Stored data
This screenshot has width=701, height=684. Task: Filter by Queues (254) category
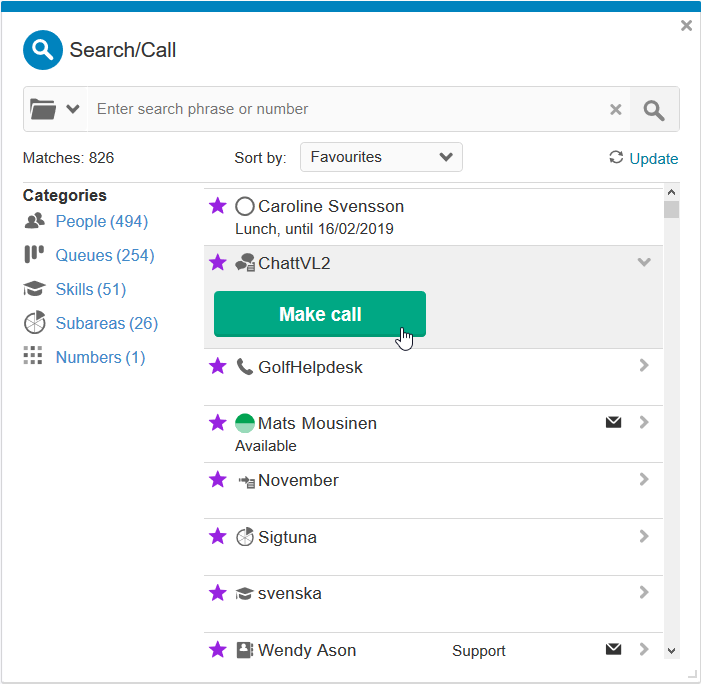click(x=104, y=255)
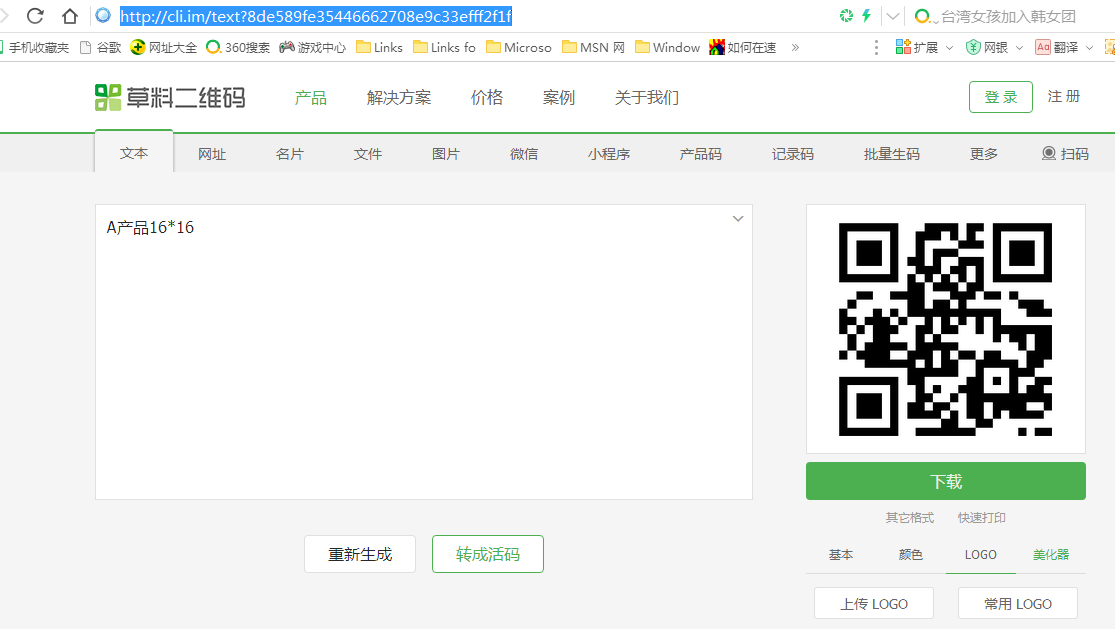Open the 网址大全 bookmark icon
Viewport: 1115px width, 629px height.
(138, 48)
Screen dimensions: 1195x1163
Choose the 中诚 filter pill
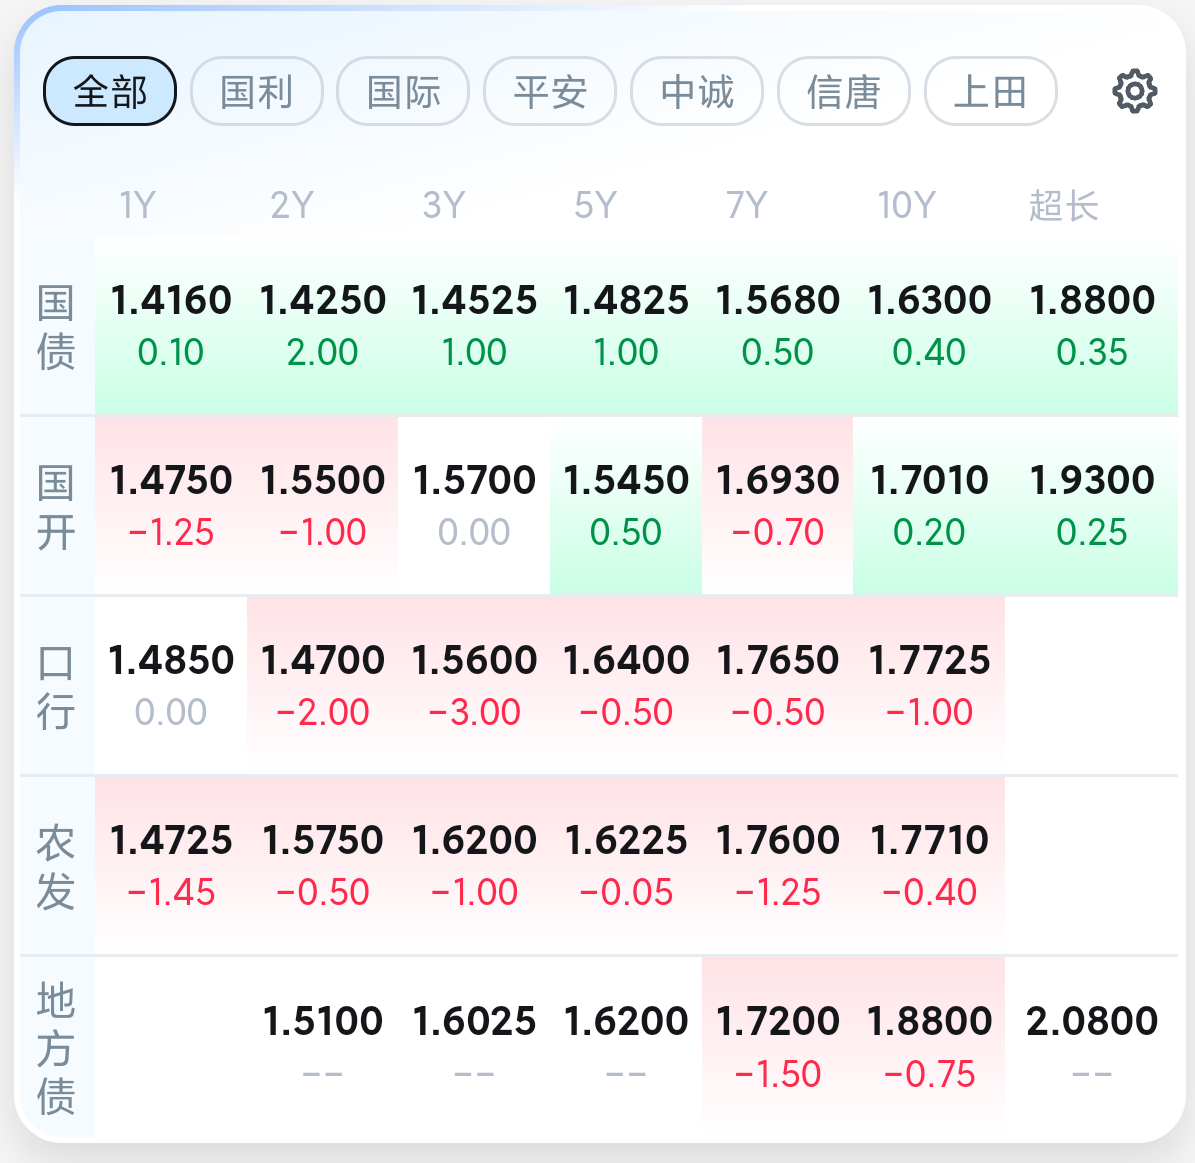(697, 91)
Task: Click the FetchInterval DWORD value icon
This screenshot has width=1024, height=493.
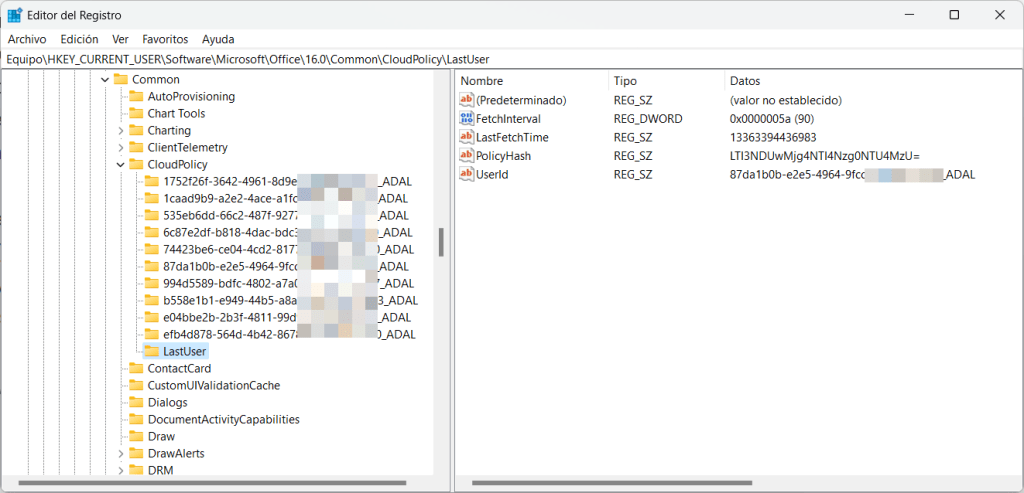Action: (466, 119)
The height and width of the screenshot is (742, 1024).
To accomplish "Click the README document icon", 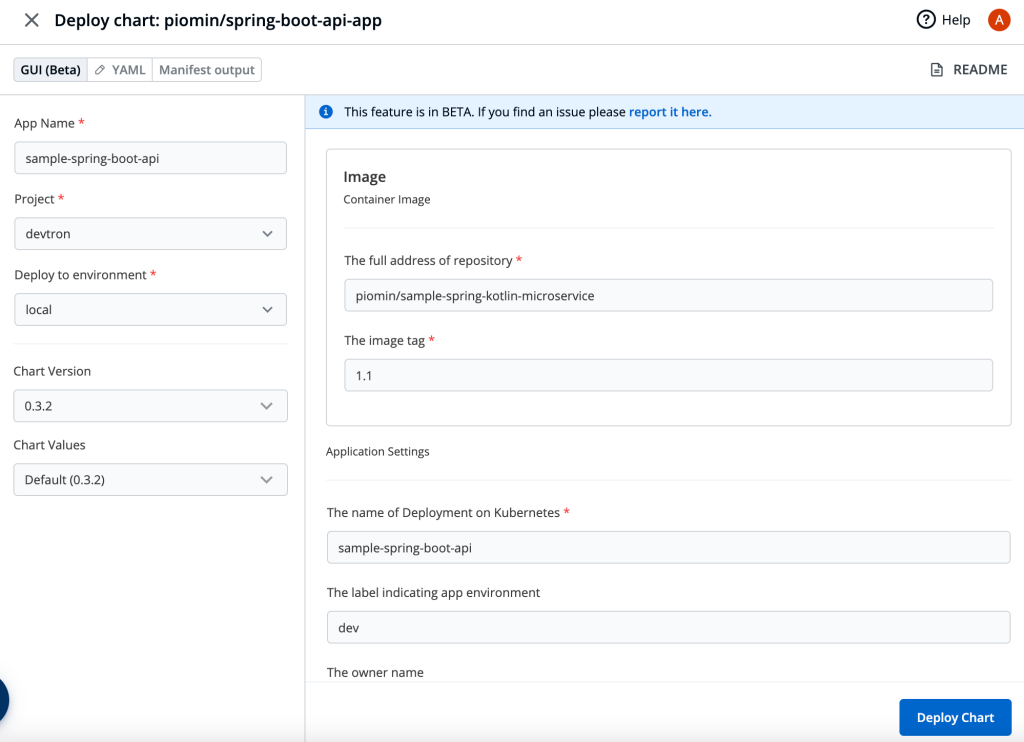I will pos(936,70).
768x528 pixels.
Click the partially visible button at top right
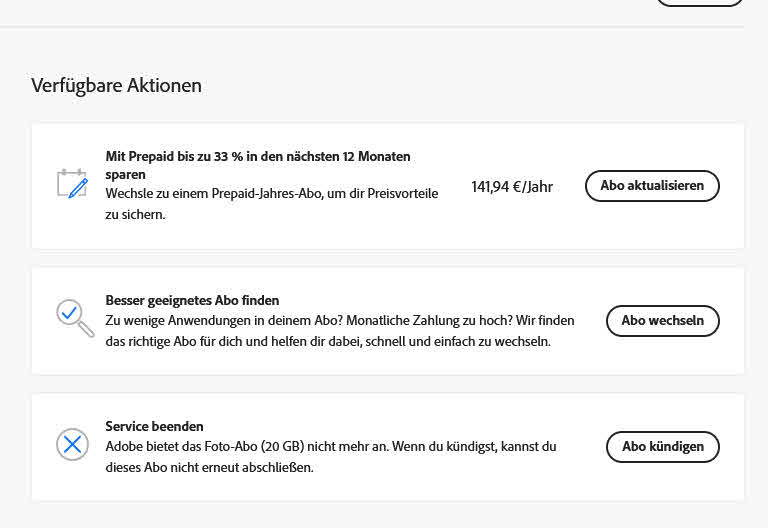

YOUR ASSIGNMENT: Return exactly the line containing "768x528 pixels." and every line after it, up to and including the final line of the entries above. Pictures stay out.

WRITTEN RESPONSE:
768x528 pixels.
Click the partially visible button at top right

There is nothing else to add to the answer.